Este impacto distributivo puede, además, verse magnificado por la forma lamentable en que, de nuevo como varias veces en el pasado, se ha llevado adelante el ajuste presupuestario: recortando de manera irreflexiva gasto social (para los hogares más pobres estas transferencias o servicios representan una porción significativa de sus ingresos imputados).
De esta forma, un ajuste mal entendido que privilegia la frugalidad sobre las partidas presupuestarias que se dirigen a las familias más vulnerables y el gasto en promover igualdad de oportunidades y una rebaja tributaria oportunista desde la perspectiva política terminarán desmejorando aún más la distribución del ingreso, justo lo contrario que se esperaría, en una sociedad democrática, del gasto y la imposición.
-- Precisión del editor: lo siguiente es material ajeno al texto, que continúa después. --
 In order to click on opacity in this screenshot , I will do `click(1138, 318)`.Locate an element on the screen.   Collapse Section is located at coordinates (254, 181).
Si esta propuesta avanza, la responsabilidad presupuestaria y política además del sentido de justicia y equidad deberían, cuando menos garantizar, que la menor carga impositiva de los propietarios de vehículos es compensada a través de otros tributos y, en el camino, no se deteriora el efecto distributivo positivo que, debería ser una aspiración colectiva, tengan los presupuestos públicos.